▶ **Screenshot and document pointing data**:
◆ ◆ ◆ ◆ ◆ ◆ ◆

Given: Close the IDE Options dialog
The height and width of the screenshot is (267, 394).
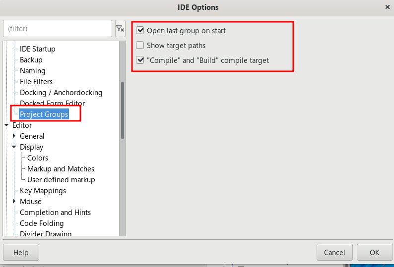Looking at the screenshot, I should (x=387, y=7).
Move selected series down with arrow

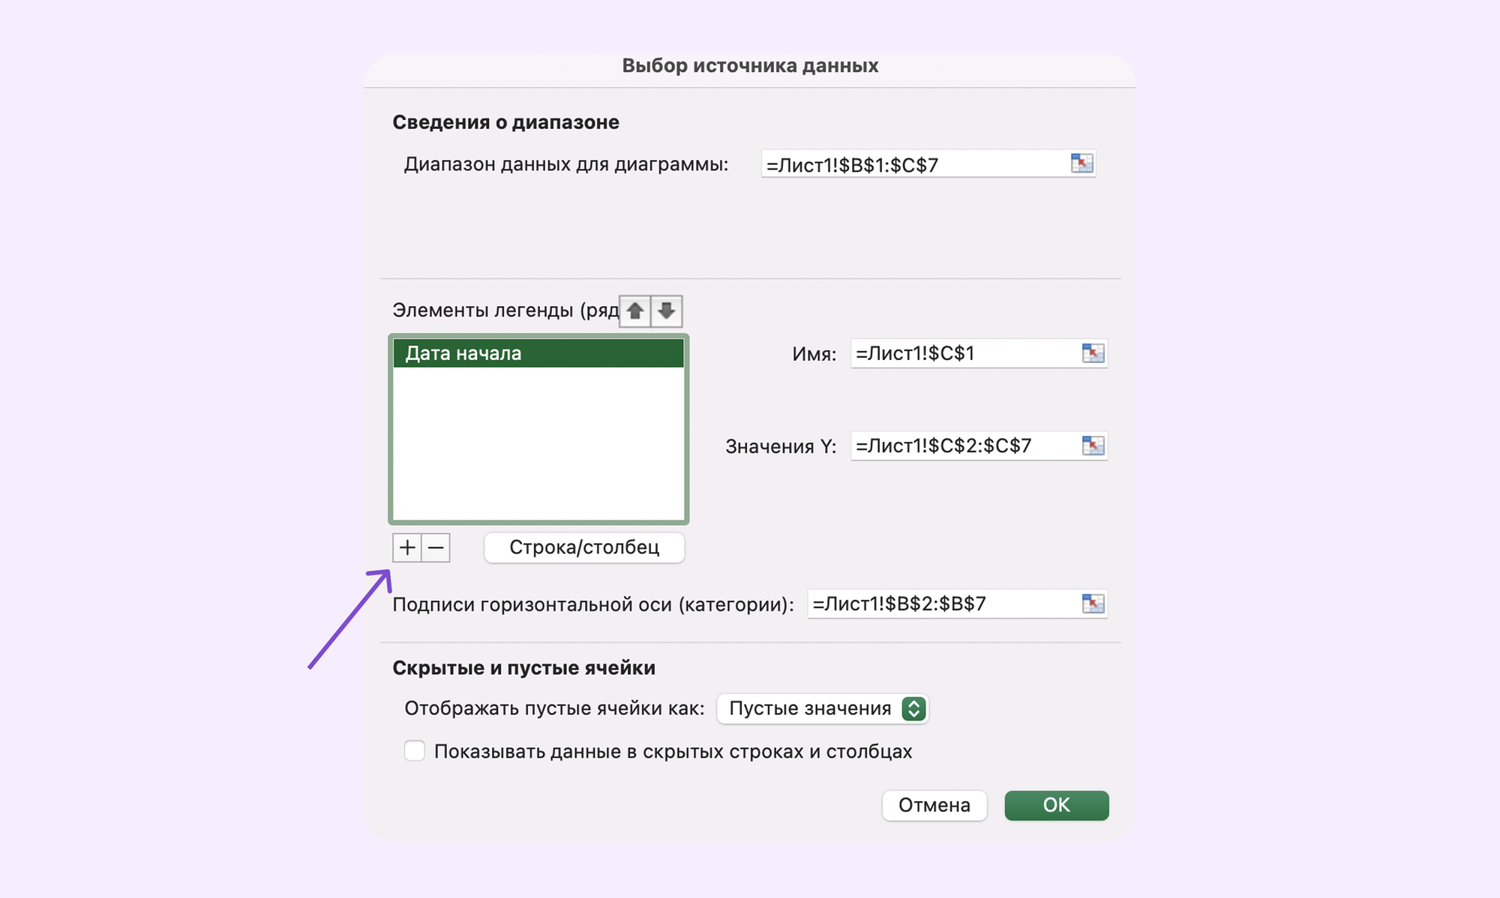click(667, 311)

◆ ◆ ◆ ◆ ◆ ◆ ◆

Rewrite every row above, changing "dialog" to "window" and leaving everything else unchanged. Omit the pictures from your version.

▶ **CORRECT RESULT**:
Given: Close the IDE Options window
The height and width of the screenshot is (267, 394).
Looking at the screenshot, I should (x=387, y=7).
Move selected series down with arrow

click(667, 311)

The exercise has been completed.